Upon further reflection, I think I view a lot of scary movies as more interesting than frightening, but perhaps I don't watch films that would truly frighten me. I'm planning to show the class Psycho later this year (I may change my mind and show a different Hitchcock film . . . but Psycho is such a classic, it seems wrong to skip it), and there's a film that certainly no longer has the ability to frighten but which is certainly involving and fascinating. I think that may be all I ask of a horror film. I like fantasy or science fictional elements, and I like to be surprised, but I'm not sure "being frightened" is what I'm after.

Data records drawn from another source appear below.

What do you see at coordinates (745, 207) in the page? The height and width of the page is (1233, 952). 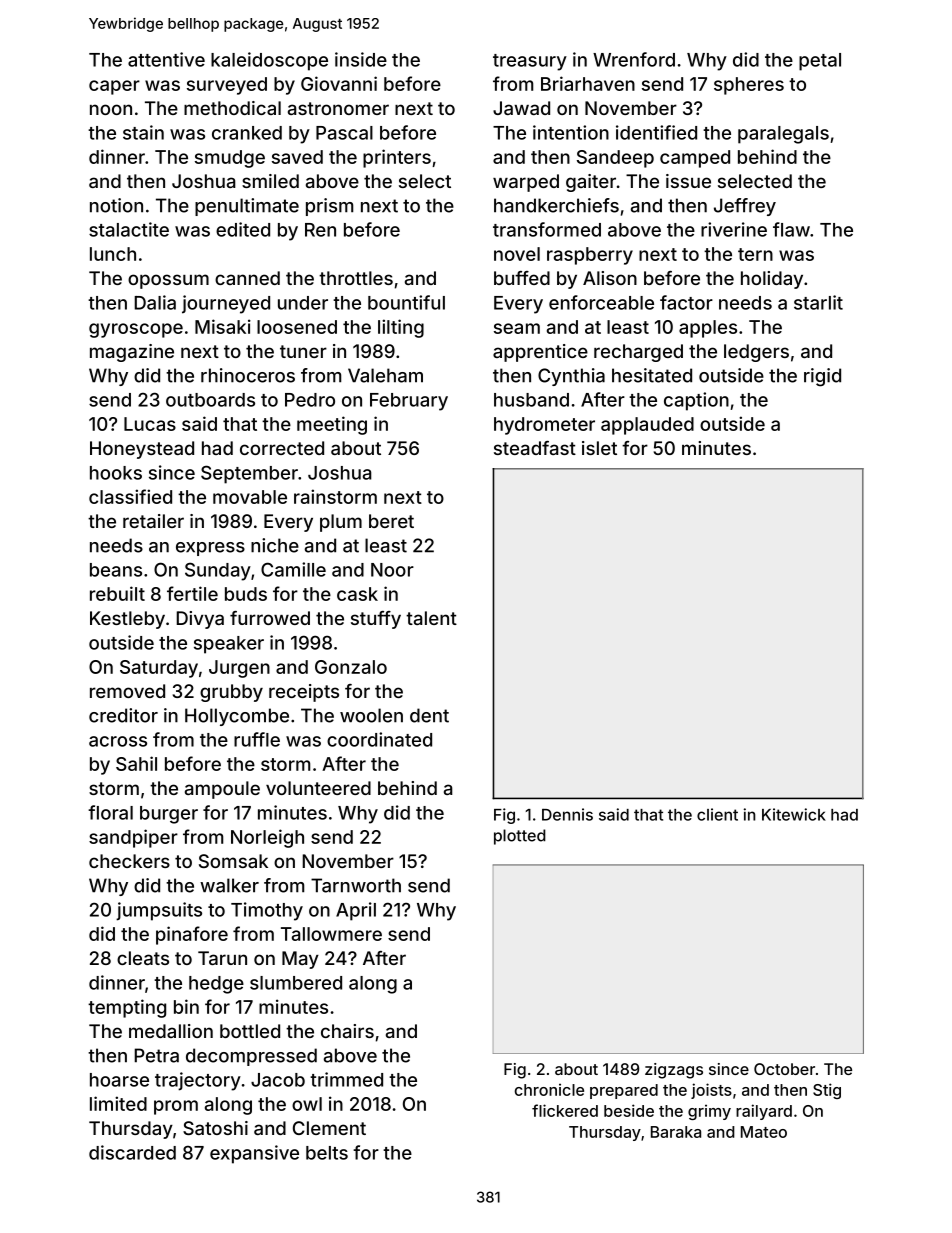 I see `Jeffrey` at bounding box center [745, 207].
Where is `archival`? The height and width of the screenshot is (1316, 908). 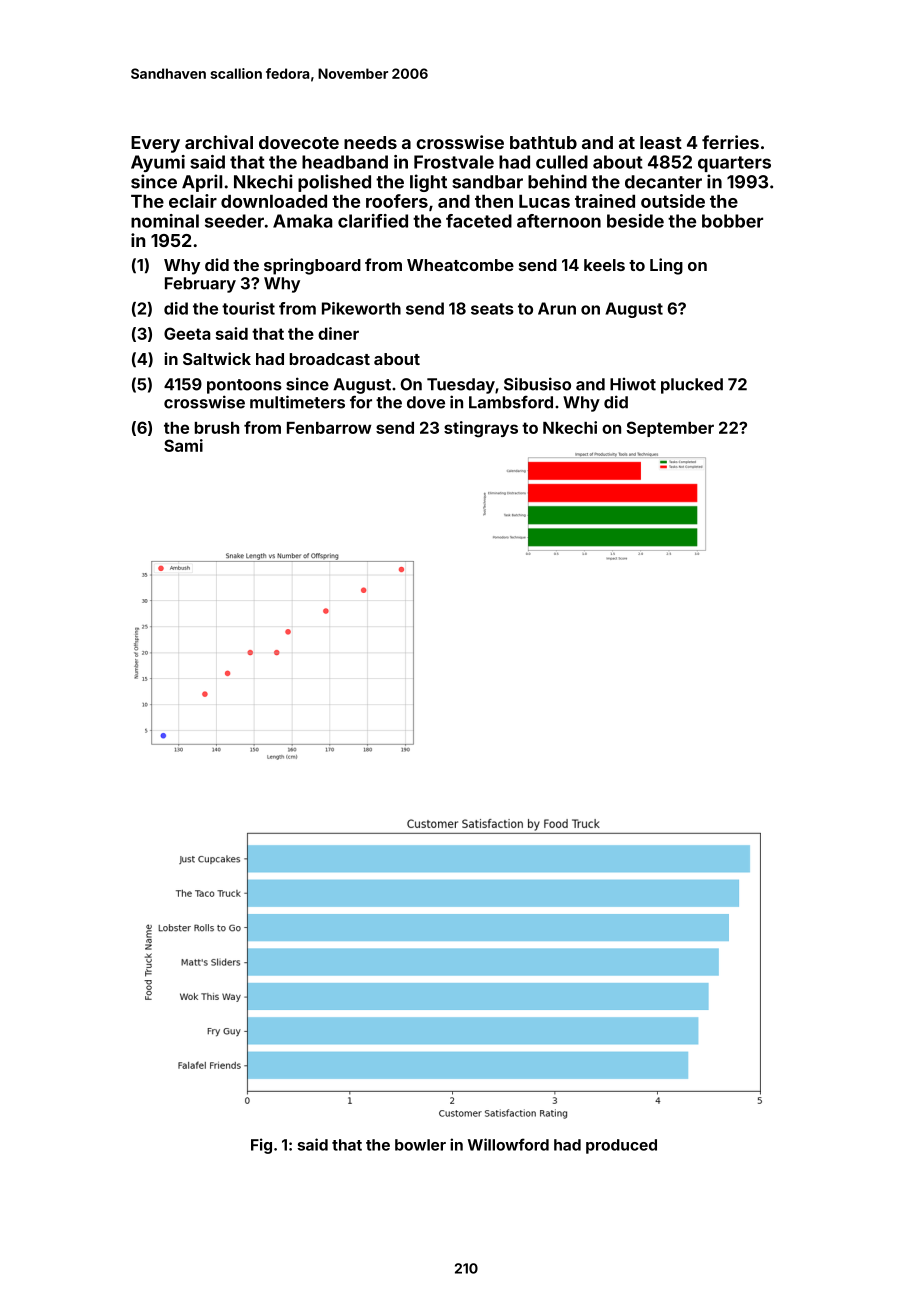
archival is located at coordinates (219, 142).
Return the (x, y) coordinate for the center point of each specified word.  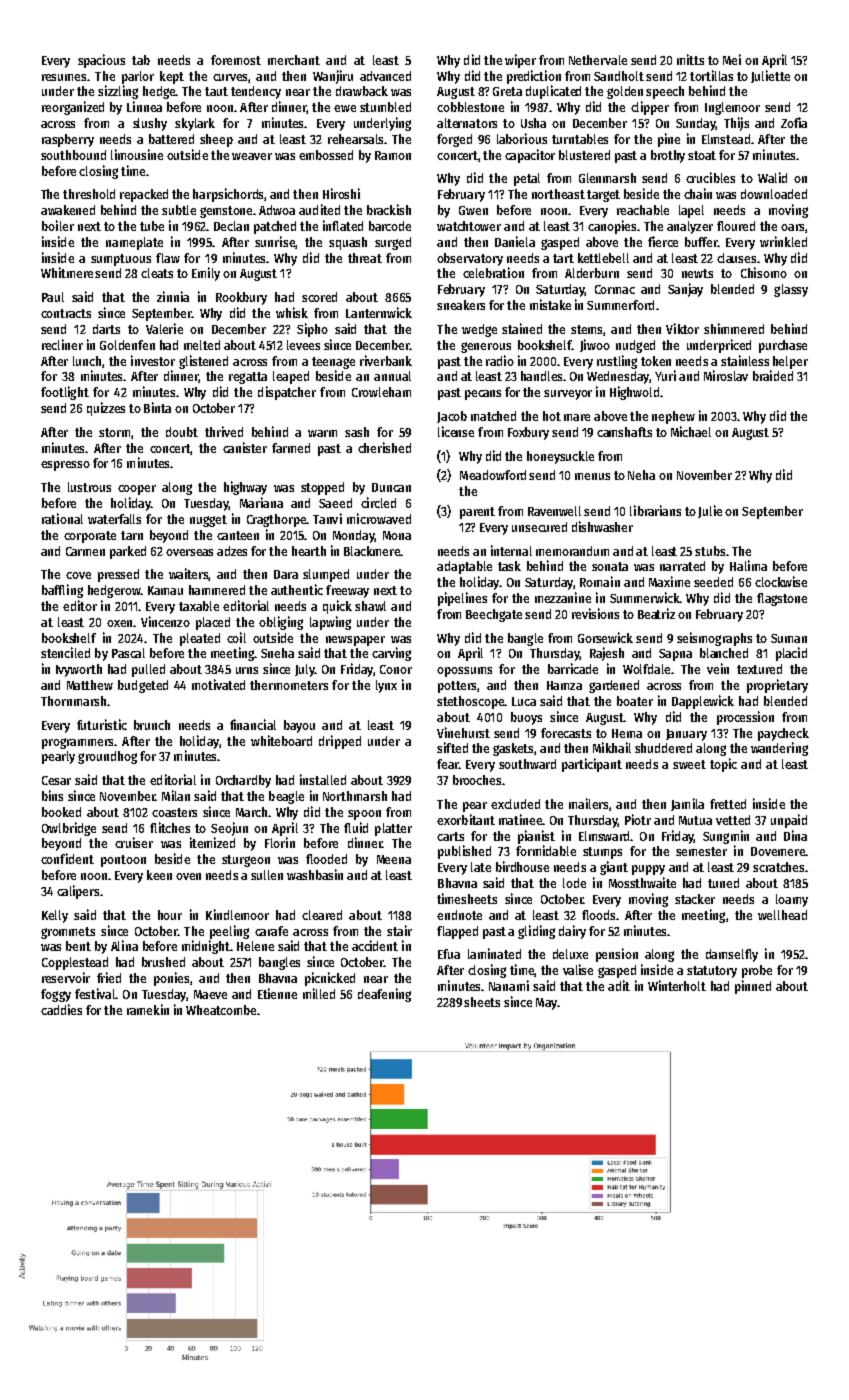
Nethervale (598, 60)
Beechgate (494, 615)
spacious (101, 61)
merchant (294, 60)
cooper (137, 490)
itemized (212, 842)
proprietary (777, 686)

This past week, however, I watched The Mist, written and directed by Frank Darabont and based on the novella by Stephen King. I found the film, in its best moments, truly startling and horrifying, but I think what made me take a break from the movie with half an hour left was less fear than dread. The movie is unrelentingly bleak. Terrible things happen, but it's not the kind of "horror porn" that informs the Saw movies, for example. Films like that are depressing for me (and I avoid them) because there's something so terribly cynical about treating characters that way. The Mist treats its characters as humans, so the existential terror feels more personal.
"Making it personal" is key, to me, in the movie's success. Much of the camera work is handheld. It's not shuddery, like Blair Witch, and it doesn't whip about, like in the Bourne films; only once did I notice it moving in a jarring way that drew attention to the camera work. By and large, it conveyed its handheld nature by moving among the characters and placing us comfortably in the action. The dialogue, too, is largely conversational. People don't say clever things. There's none of the leavening humor or snarkiness that usually creeps into horror films.
Humor gives horror audiences an escape, a release. (Horror porn, on the other hand, relies, I think, on absurdity grounded in disgust and cynicism in order to free its audience, though I'm sure some people simply wallow in such things.) Such humor is often provided by false scares: the sudden noise that turns out to be nothing; the hand on the shoulder that belongs to a friends; the music cue that signals nothing. The Mist provides no false moments. "Are you scared at this moment?" the film asks. "Good, you should be, because something bad is definitely about to happen. And now it's happening." And this is done without providing musical cues, which is part of why the film feels so different than the usual. The musical cues for terror also give us some relief, so familiar and expected are they.
The film does have a few problems, and they turn out to be a mix of script, acting and direction. A fervently religious character, played by Marcia Gay Harden, survives in all her awkwardness from King's novella. Similar to the the main character's mother in King's Carrie, she's obsessed and dangerous, but she's not believably written, somewhat too well spoken to be seen as merely deranged (she uses the word "hubris," which is woefully out of place) and too clearly in charge. A better writer would have portrayed her as a more broken character who just happens to provide a focus for people's fears. Andre Braugher's out-of-town lawyer is also miswritten and misplayed. His responses aren't believable; as written, he seems more mentally ill than the Harden character. However, Braugher plays the character forcefully, so that when Thomas Jane, in the lead role, says the Braugher is acting out of fear, the line doesn't fit; the character seems fearless. (I don't recall that character from the novella, but it's been a long time since I read it.) Darabont wisely leaves out a romance that would seem horribly ill-placed in the film; in the novella, King sells it, but it's unnecessary.